---------- EXTRACT

Following are some facts about how to end marriages in the Philippines.
2
Number of legal remedies for problematic, irreconcilable marriages in the absence of a divorce law: legal separation and annulment, which are provided for under the 1987 Family Code
P300,000 to P1M
Estimated cost of pursuing legal separation and annulment cases, according to the Philippine Commission on Women
May 11, 2021
The Supreme Court, in a landmark ruling, declared that couples seeking to legally end their marriage due to psychological incapacity, one of the most common grounds cited in annulment cases, will no longer have to present mental health experts to testify in court. The high court agreed that psychological incapacity was “not a medical, but a legal concept.”
1.6 million
Individuals in the country who were separated or whose marriages were annulled, according to the 2020 Census of the Philippine Statistics Authority, an increase from 1.2 million recorded in the 2015 Census
8
Pending House bills seeking to reintroduce divorce or legalize Church annulment
9
Pending Senate bills seeking to institute divorce, recognize the civil effects of Church-decreed annulment, or amend the grounds for legal separation pending
Republic Act No. 2710
Law that established divorce in the Philippines on March 10, 1917
1950
The divorce law was repealed when Republic Act No. 386, or the Civil Code of the Philippines, took effect.

--------------------
---------- PROVIDED RECORDS

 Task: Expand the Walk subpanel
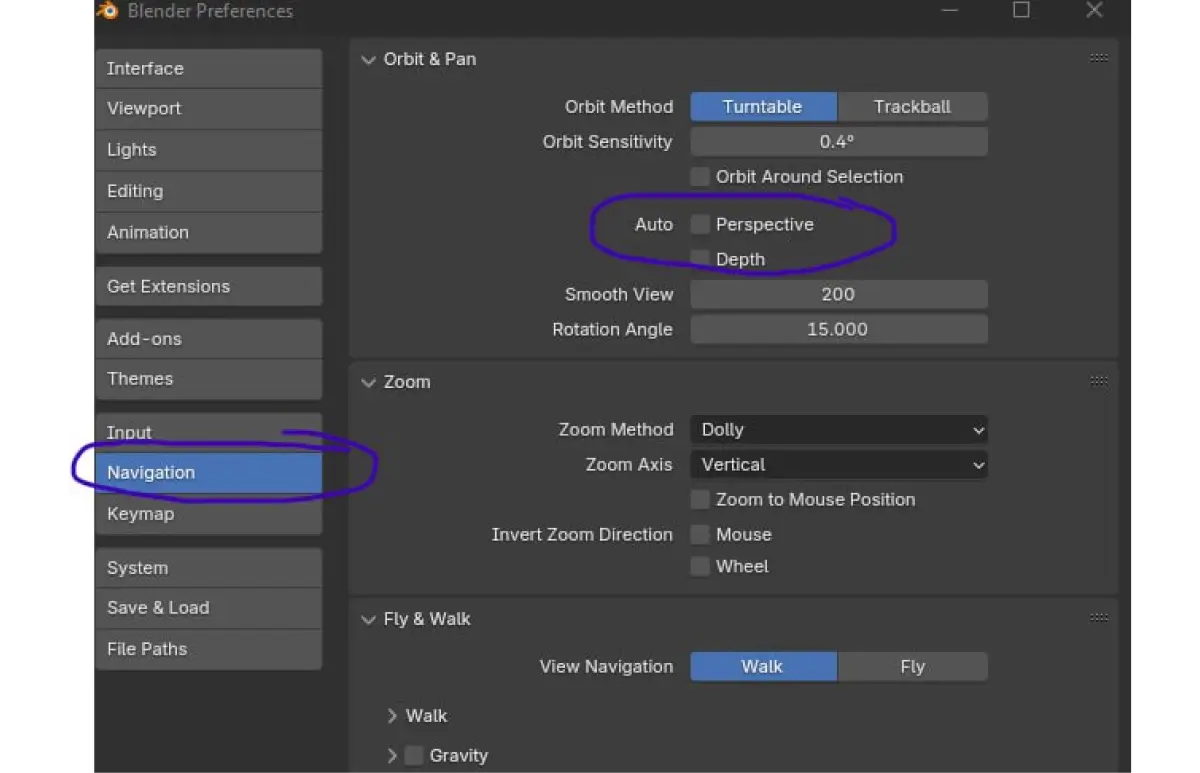tap(392, 716)
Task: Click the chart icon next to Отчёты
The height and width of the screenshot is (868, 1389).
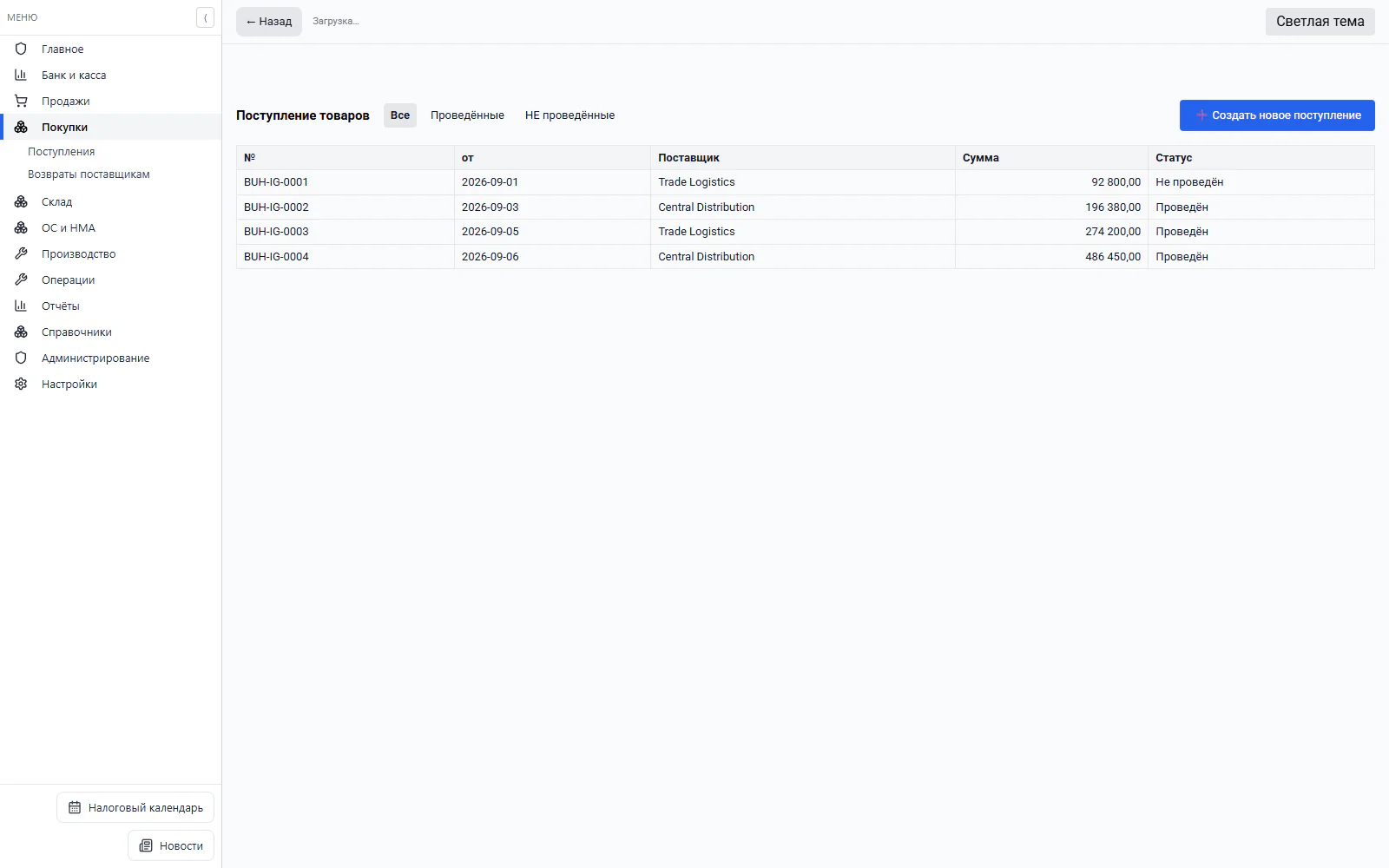Action: (21, 306)
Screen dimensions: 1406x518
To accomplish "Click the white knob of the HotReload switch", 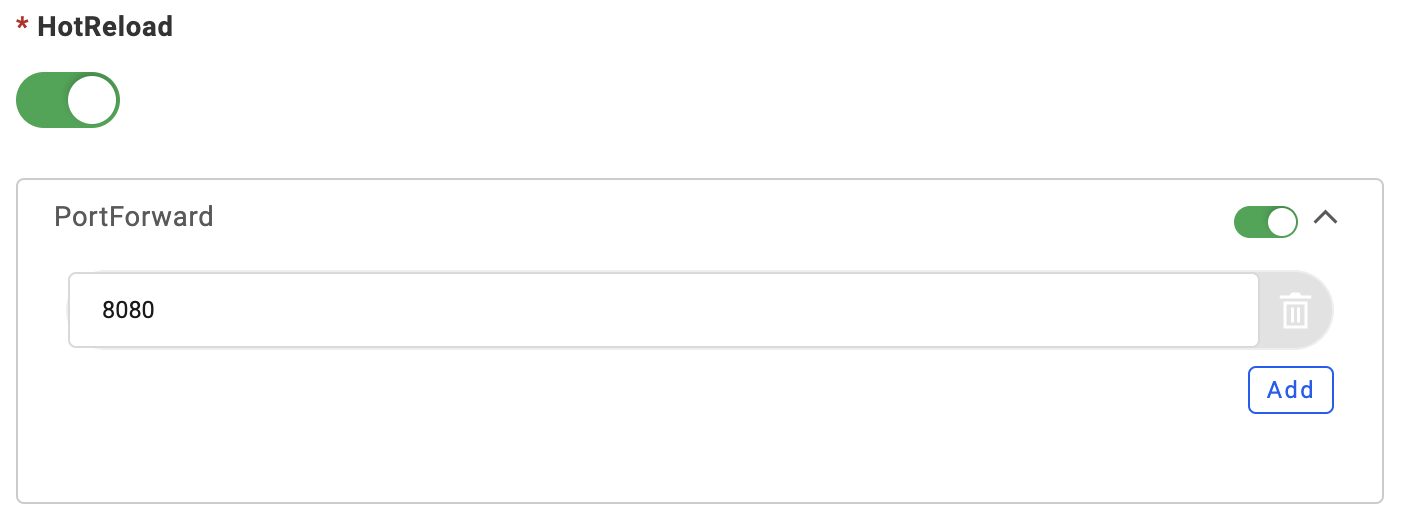I will 92,100.
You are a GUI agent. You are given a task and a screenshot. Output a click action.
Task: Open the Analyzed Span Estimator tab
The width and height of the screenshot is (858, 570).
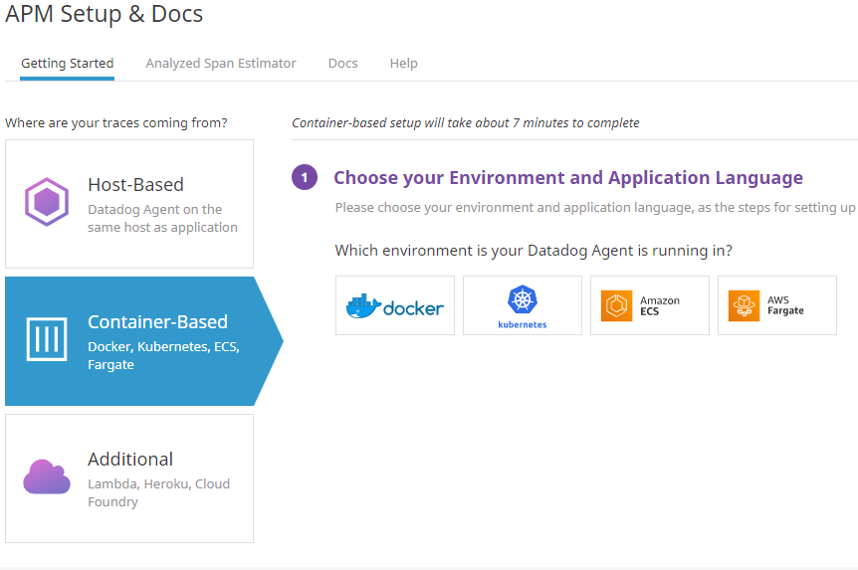[x=221, y=63]
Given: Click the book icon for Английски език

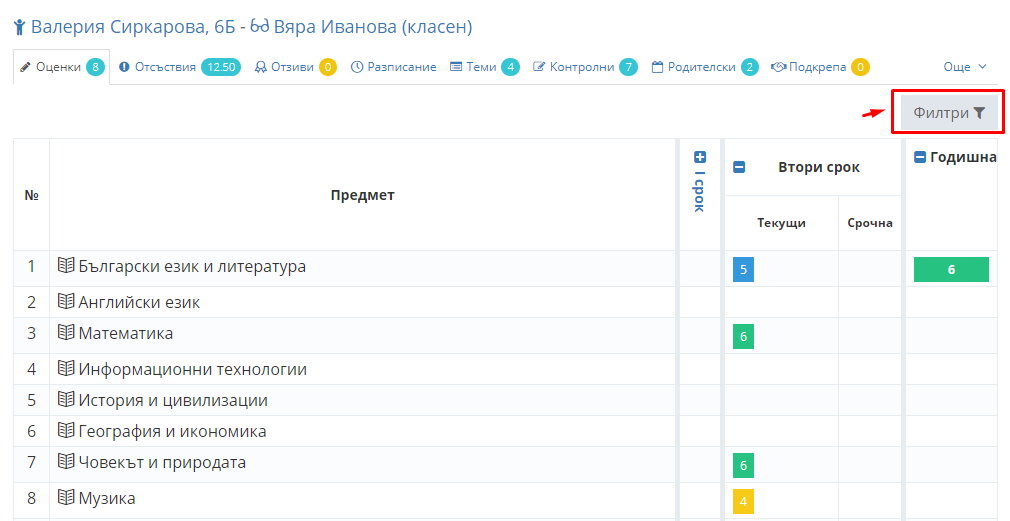Looking at the screenshot, I should 66,301.
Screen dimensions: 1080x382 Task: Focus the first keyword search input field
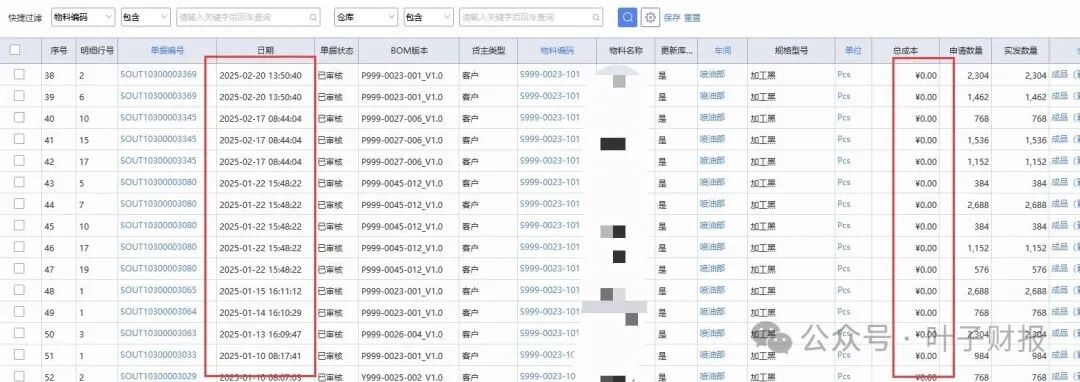241,17
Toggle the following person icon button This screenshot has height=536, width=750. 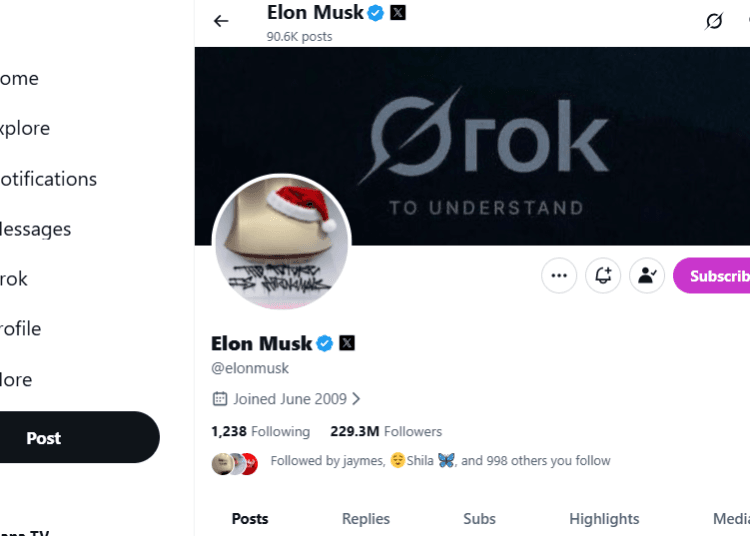(x=647, y=276)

--------------------

REQUIRED WORK
a – Reproduce the text on ending marriages in the Philippines from "1.6 million" to "Philippines, took effect.".
b – Translate this sentence from the text on ending marriages in the Philippines into Spanish: "The divorce law was repealed when Republic Act No. 386, or the Civil Code of the Philippines, took effect."
Rely only on the text on ending marriages in the Philippines.

EXERCISE SOLUTIONS
a –
1.6 million
Individuals in the country who were separated or whose marriages were annulled, according to the 2020 Census of the Philippine Statistics Authority, an increase from 1.2 million recorded in the 2015 Census
8
Pending House bills seeking to reintroduce divorce or legalize Church annulment
9
Pending Senate bills seeking to institute divorce, recognize the civil effects of Church-decreed annulment, or amend the grounds for legal separation pending
Republic Act No. 2710
Law that established divorce in the Philippines on March 10, 1917
1950
The divorce law was repealed when Republic Act No. 386, or the Civil Code of the Philippines, took effect.

b – La ley de divorcio fue derogada cuando entró en vigor la Ley de la República n.º 386, o Código Civil de Filipinas.